Harley-Davidson bikers • Grand Canyon river rats • Mormon archaeologists • Spelling bee prodigies • For more than fifteen years, the bestselling, award-winning author of Blood and Thunder and Ghost Soldiers has traveled widely across the continent exploring the America that lurks just behind the scrim of our mainstream culture. This sparkling mosaic of our country, in all its wild and poignant charm, “may be the best road trip you’ll ever take—full of strange vision, hilarious detours, and sudden beauty in unlikely places” (The New Yorker). Reporting for Outside, The New Yorker, and NPR, among other national media, the award-winning journalist has established a reputation not only as a wry observer of the contemporary American scene but also as one of our more inventive and versatile practitioners of narrative non-fiction. In these two dozen pieces, collected here for the first time, Sides gives us a fresh, alluring, and at times startling America brimming with fascinating subcultures and bizarre characters who could live nowhere else. Following Sides, we crash the redwood retreat of an apparent cabal of fabulously powerful military-industrialists, drop in on the Indy 500 of bass fishing, and join a giant techno-rave at the lip of the Grand Canyon.

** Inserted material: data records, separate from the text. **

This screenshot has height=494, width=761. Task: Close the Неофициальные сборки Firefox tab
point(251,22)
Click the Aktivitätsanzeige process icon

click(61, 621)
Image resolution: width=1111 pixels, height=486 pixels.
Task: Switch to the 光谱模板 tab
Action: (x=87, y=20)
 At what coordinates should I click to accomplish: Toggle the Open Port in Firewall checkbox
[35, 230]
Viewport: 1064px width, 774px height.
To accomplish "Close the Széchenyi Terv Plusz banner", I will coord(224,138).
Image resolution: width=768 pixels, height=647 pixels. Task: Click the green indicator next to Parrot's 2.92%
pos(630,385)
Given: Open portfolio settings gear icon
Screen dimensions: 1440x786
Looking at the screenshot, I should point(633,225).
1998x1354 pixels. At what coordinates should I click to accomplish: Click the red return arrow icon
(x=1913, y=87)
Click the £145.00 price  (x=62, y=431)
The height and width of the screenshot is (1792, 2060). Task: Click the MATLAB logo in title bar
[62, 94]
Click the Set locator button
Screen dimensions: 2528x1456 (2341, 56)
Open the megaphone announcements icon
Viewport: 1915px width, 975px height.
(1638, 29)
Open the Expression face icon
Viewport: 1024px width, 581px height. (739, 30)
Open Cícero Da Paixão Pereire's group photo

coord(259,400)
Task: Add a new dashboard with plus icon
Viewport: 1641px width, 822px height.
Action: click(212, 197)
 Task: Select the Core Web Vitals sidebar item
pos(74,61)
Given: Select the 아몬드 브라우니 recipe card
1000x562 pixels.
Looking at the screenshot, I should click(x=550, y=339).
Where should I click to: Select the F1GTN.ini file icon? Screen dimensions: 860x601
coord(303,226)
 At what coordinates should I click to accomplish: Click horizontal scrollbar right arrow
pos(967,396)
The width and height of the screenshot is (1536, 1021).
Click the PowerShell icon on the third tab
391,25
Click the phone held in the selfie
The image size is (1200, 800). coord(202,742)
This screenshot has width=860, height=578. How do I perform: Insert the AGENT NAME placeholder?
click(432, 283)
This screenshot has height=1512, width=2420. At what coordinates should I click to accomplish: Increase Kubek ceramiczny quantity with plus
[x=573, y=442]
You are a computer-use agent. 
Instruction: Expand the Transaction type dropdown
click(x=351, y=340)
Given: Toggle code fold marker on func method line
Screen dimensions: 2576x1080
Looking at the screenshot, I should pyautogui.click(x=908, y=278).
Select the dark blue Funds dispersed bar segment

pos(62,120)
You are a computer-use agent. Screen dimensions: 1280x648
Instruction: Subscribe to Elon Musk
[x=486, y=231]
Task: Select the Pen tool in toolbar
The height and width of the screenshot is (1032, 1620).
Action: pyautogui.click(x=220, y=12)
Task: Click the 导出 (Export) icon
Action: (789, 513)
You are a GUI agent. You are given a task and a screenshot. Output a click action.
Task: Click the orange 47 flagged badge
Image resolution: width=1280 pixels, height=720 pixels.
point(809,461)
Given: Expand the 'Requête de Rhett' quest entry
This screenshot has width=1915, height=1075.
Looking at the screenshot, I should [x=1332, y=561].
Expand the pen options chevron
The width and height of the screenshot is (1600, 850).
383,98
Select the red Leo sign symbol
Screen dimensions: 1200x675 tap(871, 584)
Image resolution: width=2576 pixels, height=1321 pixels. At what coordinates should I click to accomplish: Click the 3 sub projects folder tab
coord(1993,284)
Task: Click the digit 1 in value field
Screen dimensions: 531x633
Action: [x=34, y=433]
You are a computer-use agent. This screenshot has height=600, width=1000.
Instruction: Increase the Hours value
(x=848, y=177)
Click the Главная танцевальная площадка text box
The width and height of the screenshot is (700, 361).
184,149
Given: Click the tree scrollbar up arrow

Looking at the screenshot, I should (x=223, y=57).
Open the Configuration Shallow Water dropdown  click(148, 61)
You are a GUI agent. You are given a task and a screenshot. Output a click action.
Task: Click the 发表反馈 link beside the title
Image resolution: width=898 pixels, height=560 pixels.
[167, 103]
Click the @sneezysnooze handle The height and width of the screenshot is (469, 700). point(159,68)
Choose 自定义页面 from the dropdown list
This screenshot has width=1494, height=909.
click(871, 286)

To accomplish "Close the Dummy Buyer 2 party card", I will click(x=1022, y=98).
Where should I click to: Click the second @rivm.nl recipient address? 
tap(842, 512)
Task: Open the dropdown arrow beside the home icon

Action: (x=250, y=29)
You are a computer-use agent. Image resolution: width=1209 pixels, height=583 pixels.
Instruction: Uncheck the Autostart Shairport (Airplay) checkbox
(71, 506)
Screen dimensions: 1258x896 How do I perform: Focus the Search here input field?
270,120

We meet a diverse gallery of American visionaries— from the impossibly perky founder of Tupperware to Indian radical Russell Means to skateboarding legend Tony Hawk. We retrace the route of the historic Bataan Death March with veterans from Sides’ acclaimed WWII epic, Ghost Soldiers. Sides also examines the nation that has emerged from the ashes of September 11, recounting the harrowing journeys of three World Trade Center survivors and deciding at the last possible minute not to "embed" on the Iraqi front-lines with the U.S. Marines.